Через четверть часа Федорец пригнал к крыльцу пару застоявшихся коней, заложенных в сани.
— Вовремя вы завернули ко мне. Я и сам надумал ехать. Сегодня суббота, божий день, батюшку в село требуется доставить. Ему вечерню в церкви служить. Да исповедовать тоже надо. Грешны теперь люди, ой как грешны!
— Ну такого греховодника, как ты, пожалуй, во всей волости не сыщешь, — заметил Бондаренко. — Перед советской властью грешен, да и перед односельчанами тоже рыльце в пушку.
Отец Пафнутий пригоршней двинул в кучу карты.
— Пора, пора! Только слово божье имеет силу поддержать народ в этот скорбный час, — назидательно проговорил поп и принялся надевать шубу.
В полдень въехали в Куприево. Всю дорогу молчали, неприязненно поглядывая друг на друга: не друзья, а враги на всю жизнь.
Только один раз, когда подъезжали к одинокому дереву, закручинившемуся у дороги, Бондаренко с горечью напомнил:
— У этой вот самой груши махновцы сына моего замордовали за то, что изобличил в газете наших деревенских тузов.

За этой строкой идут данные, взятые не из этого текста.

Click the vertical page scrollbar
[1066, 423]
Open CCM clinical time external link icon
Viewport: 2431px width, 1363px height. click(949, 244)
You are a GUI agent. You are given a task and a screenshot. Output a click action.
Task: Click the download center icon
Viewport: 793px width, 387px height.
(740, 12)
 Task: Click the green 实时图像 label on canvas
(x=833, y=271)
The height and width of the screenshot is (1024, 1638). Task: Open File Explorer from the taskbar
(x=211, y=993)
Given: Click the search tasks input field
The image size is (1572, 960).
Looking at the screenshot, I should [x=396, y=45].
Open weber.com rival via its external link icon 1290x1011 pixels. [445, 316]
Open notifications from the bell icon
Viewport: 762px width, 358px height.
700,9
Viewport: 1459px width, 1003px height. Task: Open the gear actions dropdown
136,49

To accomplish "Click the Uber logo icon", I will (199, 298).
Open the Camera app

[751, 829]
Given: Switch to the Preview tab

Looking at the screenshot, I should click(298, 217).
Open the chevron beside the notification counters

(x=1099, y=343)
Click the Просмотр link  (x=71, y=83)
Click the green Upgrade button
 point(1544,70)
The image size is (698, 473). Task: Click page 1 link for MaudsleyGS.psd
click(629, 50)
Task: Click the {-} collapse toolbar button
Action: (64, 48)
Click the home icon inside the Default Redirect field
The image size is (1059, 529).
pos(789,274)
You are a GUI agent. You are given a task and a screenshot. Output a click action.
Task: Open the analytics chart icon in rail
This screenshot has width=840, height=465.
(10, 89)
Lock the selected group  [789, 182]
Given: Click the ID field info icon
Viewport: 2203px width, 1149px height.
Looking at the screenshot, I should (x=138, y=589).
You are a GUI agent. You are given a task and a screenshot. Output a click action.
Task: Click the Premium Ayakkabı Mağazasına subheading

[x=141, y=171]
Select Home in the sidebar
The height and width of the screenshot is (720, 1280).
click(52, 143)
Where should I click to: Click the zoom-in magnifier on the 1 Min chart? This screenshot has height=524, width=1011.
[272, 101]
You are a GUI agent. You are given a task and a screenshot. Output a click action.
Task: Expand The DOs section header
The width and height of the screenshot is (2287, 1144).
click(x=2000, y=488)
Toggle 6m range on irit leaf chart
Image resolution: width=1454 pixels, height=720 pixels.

Федорец усмехнулся в бороду, неожиданно с издевкой процитировал:
Что написано пером
Не вырубишь топором.
Написал рабкор пером,
Зарубили топором!
— Это кто же вирши такие выдумывает? Уж не старший ли сын твой, махновский выродок Микола? — спросил уязвленный Бондаренко.
— Ну, вспомнил покойника!
— Покойника? А кто его видал покойником? — усомнился Бондаренко.
Федорец промолчал, сделал вид, что не расслышал последней фразы.
После того как дерево скрылось за чертой горизонта, Бондаренко жалостливо добавил:
— А мальчишке моему и было всего пятнадцать лет, две недели и четыре дня. Небольшой срок для человека.
Кулак ответил:
— Человек должен жить, как цветы растут, не бояться смерти, не бояться, что кто-то наступит ногой, изломает или сорвет. Все равно как цветы господни, все мы рано или поздно увянем и превратимся в прах, в удобрение для будущей жизни.
— Природа каждому определяет срок, — проговорил ветеринар. За годы отсутствия Ивана Даниловича в этом крае хутор и село как бы приблизились друг к другу: по краям их выросли новые хаты.
Куприево казалось вымершим. Ни одна собака не встретила сани лаем. Накануне в хозяйстве местного кулака Бровы сгорела соломенная клуня, дым и сажа от пожара осели на землю, и даже снег на улице был пепельно-серый.
— Погоняй, Назар Гаврилович, к сельсовету, — сказал притихший Бондаренко, покусывая соломинку.
Сани проехали по бугру — богатой стороне села, мимо кирпичных домов под оцинкованными крышами, с наглухо закрытыми ставнями, мимо церкви, поблескивающей крестом с золочеными подвесками. Федорец придержал утомленных коней, и они охотно перешли на шаг. Сердце старика застучало сильнее: он бывал здесь в каждом доме, знал каждого жителя по имени-отчеству. Вот они выстроились в ряд, словно крепости: кирпичные хоромы Семипуда, Козыря, Живоглота, Каина! Не так-то легко советской власти опрокинуть их, ведь камень тоже пускает корни в землю.